Lalu, masuk ke dekade 1990an perusahaan mulai melakukan berbagai perusahaan. Jamu Tolak Angin dikemas dalam bentuk cair agar lebih mudah dikonsumsi. Sido muncul juga membangun pabrik seluas 30 hektare di Klepu, Kecamatan Bergas, Ungaran, Jawa Timur.

Pada 2000, perusahaan meresmikan pabrik baru. Empat tahun kemudian, Sido Muncul memproduksi lebih dari 250 jenis produk, termasuk Tolak Angin, Tolak Linu, dan Kuku Bima Kopi Ginseng.

Perusahaan memperluas pangsa pasarnya ke Malaysia dan Nigeria. Kedua negara ini mendorong kinerja penjualan ekspor perusahaan di semester pertama 2021.

Kenaikannya mencapai 94% secara tahunan. “Kinerja ekspor Sido Muncul sangat didorong produk Kuku Bima Ener-G yang dijual ke Nigeria dan Malaysia,” kata Leonard pada awal Agustus lalu.  

Pada 18 Desember 2013, Sido Muncul mencatatkan sahamnya perdana di lantai Bursa Efek Indonesia. Melansir dari laporan semester pertama 2021, pemegang saham mayoritas perusahaan adalah PT Hotel Candi baru sebesar 81,7% dan sisanya dimiliki publik. 

Keluarga Hidayat memegang saham Sido Muncul melalui PT Hotel Candi Baru. Perusahaan ini memiliki Hotel Tentrem di Yogyakarta, Hotel Chanti dan Hotel Candi Baru di Semarang. 
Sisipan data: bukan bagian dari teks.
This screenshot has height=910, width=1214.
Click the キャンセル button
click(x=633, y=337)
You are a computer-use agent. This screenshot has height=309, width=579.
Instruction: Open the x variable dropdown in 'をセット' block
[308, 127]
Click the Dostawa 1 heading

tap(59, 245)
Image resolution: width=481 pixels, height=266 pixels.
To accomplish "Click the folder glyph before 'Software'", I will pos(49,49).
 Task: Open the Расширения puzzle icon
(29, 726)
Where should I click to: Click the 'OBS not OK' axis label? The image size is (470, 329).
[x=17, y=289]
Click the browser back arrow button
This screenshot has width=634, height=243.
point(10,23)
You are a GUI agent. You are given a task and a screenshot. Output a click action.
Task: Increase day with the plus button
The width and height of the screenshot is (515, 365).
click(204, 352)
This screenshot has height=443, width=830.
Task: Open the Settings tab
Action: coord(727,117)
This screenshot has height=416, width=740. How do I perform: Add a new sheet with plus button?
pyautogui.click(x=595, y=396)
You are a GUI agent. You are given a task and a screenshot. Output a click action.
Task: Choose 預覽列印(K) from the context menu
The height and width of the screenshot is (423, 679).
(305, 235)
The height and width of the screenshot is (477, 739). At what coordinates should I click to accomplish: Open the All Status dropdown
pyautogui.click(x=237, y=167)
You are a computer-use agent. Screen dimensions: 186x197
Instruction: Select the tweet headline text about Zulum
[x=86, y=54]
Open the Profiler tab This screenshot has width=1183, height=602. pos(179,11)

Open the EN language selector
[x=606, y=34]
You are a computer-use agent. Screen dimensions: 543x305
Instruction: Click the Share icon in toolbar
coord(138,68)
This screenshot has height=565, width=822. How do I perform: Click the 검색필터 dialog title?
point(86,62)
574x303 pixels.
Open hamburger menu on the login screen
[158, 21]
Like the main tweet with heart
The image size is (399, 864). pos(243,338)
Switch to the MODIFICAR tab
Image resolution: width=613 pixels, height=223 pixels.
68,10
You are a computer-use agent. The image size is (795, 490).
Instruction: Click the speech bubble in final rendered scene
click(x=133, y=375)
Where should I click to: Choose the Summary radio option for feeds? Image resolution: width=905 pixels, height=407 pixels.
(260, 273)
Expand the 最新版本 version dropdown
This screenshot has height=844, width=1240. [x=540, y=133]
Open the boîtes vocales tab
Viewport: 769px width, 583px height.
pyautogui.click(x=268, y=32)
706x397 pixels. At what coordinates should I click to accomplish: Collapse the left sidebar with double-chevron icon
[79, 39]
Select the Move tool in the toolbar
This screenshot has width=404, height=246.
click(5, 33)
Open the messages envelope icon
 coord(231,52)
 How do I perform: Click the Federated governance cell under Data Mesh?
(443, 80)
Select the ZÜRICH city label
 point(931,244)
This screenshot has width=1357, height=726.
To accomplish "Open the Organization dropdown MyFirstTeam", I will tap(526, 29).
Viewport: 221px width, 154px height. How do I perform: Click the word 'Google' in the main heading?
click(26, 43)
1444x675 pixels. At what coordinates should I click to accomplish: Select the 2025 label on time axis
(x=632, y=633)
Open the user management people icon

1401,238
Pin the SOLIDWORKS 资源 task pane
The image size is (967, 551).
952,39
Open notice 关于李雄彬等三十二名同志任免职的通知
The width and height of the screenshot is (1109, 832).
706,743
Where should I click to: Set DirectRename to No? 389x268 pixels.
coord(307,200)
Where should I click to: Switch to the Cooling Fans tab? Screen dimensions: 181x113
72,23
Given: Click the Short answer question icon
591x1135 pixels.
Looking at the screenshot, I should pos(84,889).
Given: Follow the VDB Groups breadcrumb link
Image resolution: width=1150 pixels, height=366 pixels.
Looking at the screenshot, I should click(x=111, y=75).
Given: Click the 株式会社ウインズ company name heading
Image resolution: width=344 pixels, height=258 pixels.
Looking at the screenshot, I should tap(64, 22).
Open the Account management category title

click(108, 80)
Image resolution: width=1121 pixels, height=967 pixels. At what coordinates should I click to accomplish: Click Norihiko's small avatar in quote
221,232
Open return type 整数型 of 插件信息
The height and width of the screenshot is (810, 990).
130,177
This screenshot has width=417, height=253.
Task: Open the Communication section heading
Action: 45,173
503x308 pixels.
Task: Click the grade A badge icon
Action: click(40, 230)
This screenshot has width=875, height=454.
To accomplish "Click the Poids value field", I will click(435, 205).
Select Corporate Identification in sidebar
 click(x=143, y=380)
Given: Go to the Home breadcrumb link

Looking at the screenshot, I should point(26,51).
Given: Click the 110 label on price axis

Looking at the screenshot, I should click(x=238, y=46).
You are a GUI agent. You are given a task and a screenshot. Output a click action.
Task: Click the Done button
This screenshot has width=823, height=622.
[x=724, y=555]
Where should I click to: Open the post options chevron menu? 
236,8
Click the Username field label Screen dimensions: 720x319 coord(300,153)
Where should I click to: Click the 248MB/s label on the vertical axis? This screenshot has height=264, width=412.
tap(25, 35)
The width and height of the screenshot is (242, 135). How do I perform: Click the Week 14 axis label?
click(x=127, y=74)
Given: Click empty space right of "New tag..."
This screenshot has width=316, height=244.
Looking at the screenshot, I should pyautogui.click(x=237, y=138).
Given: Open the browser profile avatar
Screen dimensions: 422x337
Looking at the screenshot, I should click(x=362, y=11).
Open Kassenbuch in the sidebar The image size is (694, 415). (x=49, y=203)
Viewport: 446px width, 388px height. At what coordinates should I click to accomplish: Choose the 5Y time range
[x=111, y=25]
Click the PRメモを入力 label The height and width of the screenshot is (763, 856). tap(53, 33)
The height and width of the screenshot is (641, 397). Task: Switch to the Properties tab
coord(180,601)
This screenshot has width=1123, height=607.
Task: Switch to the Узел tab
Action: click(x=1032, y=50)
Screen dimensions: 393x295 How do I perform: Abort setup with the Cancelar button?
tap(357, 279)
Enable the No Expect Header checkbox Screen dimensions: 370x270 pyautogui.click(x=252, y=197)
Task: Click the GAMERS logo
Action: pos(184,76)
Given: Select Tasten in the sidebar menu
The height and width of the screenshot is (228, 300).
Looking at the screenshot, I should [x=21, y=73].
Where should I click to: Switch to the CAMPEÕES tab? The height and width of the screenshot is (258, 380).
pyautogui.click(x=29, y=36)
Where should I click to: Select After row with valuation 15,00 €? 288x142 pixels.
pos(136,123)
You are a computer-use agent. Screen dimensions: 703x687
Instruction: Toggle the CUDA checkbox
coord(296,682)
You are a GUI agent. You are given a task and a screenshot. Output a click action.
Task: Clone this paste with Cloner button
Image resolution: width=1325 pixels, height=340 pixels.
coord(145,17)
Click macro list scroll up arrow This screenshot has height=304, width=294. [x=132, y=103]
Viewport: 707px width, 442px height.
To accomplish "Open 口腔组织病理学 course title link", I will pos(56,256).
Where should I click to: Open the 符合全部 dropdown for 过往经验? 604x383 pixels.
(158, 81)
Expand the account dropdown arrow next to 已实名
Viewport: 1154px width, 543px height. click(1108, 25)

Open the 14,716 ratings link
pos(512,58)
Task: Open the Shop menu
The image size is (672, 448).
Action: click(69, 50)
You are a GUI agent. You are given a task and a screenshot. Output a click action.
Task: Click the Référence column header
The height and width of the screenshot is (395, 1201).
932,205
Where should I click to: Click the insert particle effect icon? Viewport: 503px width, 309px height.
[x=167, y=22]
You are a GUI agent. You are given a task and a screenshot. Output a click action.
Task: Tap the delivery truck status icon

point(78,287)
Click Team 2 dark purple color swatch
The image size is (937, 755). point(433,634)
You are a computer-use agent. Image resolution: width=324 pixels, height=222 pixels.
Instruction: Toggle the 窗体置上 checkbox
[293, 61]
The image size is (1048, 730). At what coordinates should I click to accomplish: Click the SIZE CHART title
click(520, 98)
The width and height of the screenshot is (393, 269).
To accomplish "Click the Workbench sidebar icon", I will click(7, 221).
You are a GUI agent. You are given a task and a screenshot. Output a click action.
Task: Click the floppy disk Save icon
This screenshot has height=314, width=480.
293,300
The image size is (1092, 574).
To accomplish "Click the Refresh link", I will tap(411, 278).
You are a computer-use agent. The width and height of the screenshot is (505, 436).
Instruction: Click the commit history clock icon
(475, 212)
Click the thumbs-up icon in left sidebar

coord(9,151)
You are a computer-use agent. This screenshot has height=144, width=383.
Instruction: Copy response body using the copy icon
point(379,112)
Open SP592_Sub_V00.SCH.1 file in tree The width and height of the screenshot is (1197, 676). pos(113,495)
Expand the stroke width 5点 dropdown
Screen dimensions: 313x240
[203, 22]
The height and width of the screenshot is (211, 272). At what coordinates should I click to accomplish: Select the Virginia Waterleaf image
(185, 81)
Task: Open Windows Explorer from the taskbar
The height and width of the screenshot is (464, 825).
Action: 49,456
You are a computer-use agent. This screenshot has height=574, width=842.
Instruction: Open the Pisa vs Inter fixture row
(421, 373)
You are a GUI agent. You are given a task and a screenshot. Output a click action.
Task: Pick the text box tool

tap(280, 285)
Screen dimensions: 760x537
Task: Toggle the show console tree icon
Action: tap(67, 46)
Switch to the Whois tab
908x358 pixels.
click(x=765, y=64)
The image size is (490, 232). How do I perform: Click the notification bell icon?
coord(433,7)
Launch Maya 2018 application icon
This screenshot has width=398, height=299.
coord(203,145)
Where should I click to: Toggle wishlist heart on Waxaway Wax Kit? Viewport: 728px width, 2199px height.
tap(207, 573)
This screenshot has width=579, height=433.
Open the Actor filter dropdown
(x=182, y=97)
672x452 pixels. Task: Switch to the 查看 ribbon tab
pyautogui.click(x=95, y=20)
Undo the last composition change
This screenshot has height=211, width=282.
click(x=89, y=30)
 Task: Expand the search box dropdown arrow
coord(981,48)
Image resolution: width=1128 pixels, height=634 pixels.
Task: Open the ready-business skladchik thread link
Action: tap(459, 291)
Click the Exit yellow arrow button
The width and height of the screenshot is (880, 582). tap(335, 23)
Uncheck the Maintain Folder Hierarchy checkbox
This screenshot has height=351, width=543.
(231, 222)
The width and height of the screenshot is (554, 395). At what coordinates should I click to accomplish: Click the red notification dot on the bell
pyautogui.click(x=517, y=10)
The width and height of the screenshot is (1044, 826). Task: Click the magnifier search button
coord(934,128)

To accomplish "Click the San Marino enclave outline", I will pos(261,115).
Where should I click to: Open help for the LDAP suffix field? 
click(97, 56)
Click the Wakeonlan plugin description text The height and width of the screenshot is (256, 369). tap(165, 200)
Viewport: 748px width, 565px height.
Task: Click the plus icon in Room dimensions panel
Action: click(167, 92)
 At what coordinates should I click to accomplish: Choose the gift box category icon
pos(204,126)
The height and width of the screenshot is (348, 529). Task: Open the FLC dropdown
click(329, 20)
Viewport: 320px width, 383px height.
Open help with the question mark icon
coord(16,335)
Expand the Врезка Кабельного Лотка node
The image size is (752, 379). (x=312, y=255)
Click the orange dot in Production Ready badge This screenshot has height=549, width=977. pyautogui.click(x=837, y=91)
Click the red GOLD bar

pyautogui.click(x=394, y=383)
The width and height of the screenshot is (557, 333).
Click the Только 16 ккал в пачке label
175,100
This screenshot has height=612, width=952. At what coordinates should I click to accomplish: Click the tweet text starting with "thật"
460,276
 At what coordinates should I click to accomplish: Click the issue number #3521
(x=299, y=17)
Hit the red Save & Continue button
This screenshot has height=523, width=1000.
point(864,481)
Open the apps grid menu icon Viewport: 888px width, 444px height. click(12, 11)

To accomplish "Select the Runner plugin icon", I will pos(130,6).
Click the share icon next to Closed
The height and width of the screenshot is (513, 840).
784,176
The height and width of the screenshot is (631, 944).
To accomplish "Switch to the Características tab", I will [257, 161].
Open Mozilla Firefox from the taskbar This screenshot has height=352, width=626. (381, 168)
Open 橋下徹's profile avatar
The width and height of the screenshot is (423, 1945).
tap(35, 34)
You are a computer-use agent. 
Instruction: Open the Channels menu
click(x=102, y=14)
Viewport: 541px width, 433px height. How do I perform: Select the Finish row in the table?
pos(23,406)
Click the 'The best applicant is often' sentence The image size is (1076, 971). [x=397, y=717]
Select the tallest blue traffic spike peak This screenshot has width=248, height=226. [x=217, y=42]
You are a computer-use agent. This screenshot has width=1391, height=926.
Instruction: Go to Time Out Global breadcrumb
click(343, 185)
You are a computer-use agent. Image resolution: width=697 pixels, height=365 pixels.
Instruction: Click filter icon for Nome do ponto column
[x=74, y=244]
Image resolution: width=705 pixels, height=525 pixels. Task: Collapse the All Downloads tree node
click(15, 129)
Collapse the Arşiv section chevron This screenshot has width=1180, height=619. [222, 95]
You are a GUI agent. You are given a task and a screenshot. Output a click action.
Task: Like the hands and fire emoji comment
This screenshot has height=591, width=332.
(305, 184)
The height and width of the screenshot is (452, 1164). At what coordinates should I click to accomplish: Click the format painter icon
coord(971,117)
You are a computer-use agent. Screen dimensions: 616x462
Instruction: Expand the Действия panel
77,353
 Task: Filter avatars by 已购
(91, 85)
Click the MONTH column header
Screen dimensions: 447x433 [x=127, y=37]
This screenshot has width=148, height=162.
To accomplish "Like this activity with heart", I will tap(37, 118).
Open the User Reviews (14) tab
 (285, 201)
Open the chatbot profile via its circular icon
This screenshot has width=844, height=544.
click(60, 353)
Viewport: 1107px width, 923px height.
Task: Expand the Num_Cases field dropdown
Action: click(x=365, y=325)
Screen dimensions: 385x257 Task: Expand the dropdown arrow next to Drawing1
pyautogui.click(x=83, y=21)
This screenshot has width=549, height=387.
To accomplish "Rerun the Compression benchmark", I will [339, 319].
Irwan Hidayat pada 2020, melansir dari Forbes, berada di posisi ke-17 dalam Indonesia’s 50 Richest Net Worth. Total kekayaannya mencapai US$ 1,55 miliar atau setara Rp 22,38 triliun.

Posisinya naik dari tahun sebelumnya yang berada di urutan ke-30. Forbes juga memberikan penghargaan Best of the Best Awards 2020 kepada Sido Muncul karena memiliki kinerja positif sepanjang tahun. 

Melansir dari Tirto.id, Irwan menyebut keberhasilan perusahaan terjadi karena dua hal. Pertama, usahanya yang memang cocok dengan situasi pandemi. "Kedua, kami telah melakukan persiapan jauh sebelum pandemi," ucapnya pada Desember lalu.

Persiapan itu termasuk penjualan produk secara daring. Sido Muncul mengandalkan penjualan melalui situs sidomunculstore.com dan e-commerce, seperti Tokopedia, Shopee, Lazada, dan Bukalapak.

Strategi tersebut terbukti berhasil karena Covid-19 membuat gerak masyarakat terbatas. Aktivitas berbelanja online terdongkrak dan menjadi kebiasaan baru di tengah pandemi. Plus, kebutuhan suplemen untuk meningkatkan imunitas tubuh meningkat.